The street below her was empty. It was too early for anybody at all to be up. Even Donna and Russ, who had the closest thing to an ordinary respectable schedule of anybody she knew, didn’t get up until six. The Ararat didn’t open until seven. Here was the real problem with smoking cigarettes, aside from the fact that it made her feel as if her lungs had been ripped out and she would never get enough air. When you didn’t smoke, you had no way to waste time. When you tried to waste time, you were far too conscious of the fact that you weren’t really doing anything. Of course, smoking a cigarette wasn’t really doing anything either. She wasn’t making any sense.
She went into the bathroom and shed the robe and her pajamas. She had a pair of jeans in there and a turtleneck. She really needed to go upstairs and take a shower and find clean things, but at the moment she was much too restless. She went back into the bedroom and found a pair of Gregor’s socks to put on, because she hated rewearing socks no matter what she was doing. Then she went into the hall and found her clogs. There was one person on this street who was likely to be up at this hour of the morning, because he was almost always up. Bennis didn’t know if she had ever seen Father Tibor Kasparian sleep.
She could have run upstairs for her coat, but she didn’t. She could have put on one of Gregor’s sweaters, for the layering, but she didn’t do that either. She did stop in the hallway to listen to the quiet of the house, and to wish, not for the first time, that somebody would rent the top-floor apartment. Ever since Donna and Russ had renovated their town house and moved down the street with Donna’s son Tommy, this place had seemed far too empty, and far, far too quiet.

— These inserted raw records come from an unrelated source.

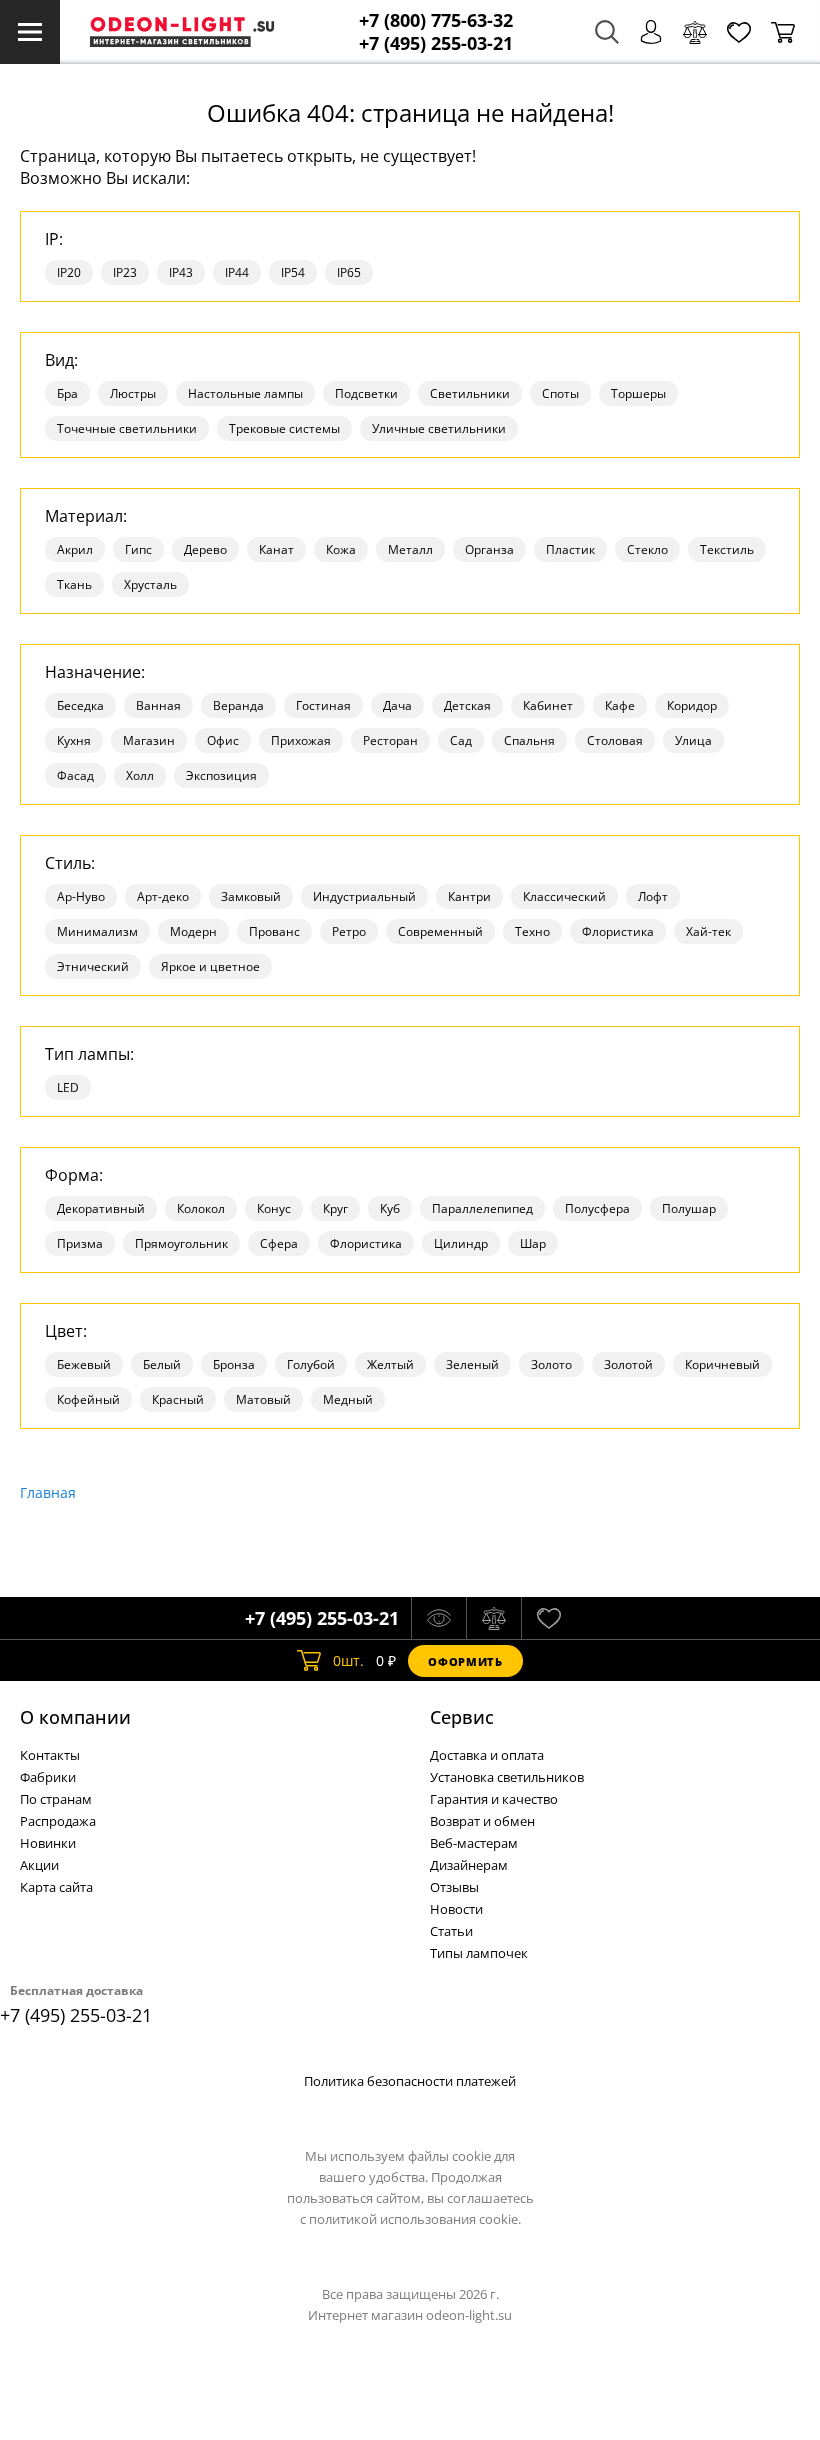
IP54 (293, 272)
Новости (456, 1909)
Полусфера (597, 1208)
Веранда (238, 705)
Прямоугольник (181, 1243)
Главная (48, 1492)
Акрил (75, 549)
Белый (162, 1364)
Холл (140, 775)
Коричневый (722, 1364)
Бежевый (84, 1364)
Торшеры (638, 393)
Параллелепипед (482, 1208)
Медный (348, 1399)
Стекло (647, 549)
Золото (551, 1364)
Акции (39, 1865)
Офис (223, 740)
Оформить (465, 1661)
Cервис (462, 1717)
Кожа (341, 549)
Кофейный (88, 1399)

It was freezing cold outside—at almost six in the morning in February, it would be. Bennis darted across the street and down the block. There were people awake, as a matter of fact There were lights on in the back rooms of the Ararat, meaning that Linda Melajian was already at work and trying to set up. Bennis ducked into the narrow alley next to Holy Trinity Church and came out in the courtyard in front of Tibor’s apartment. It could have been the one day in history when Tibor was actually asleep, but it wasn’t. All the lights in Tibor’s apartment were lit at once. It was as if the man thought he was a lighthouse in a fog, needing to turn the power up high to save a fleet of ships at sea.
Bennis let herself in Tibor’s front door—he never locked it; almost nobody on Cavanaugh Street locked anything, which was incredibly stupid, if you thought about it. Cavanaugh Street might be a safe place, but the rest of Philadelphia wasn’t. Just inside the door there was a big stack of paperback books leaning precariously to one side. The book on top was Jackie Collins’s Lucky. The one underneath it was Thomas More’s Utopia. Bennis straightened the pile a little and went into the living room.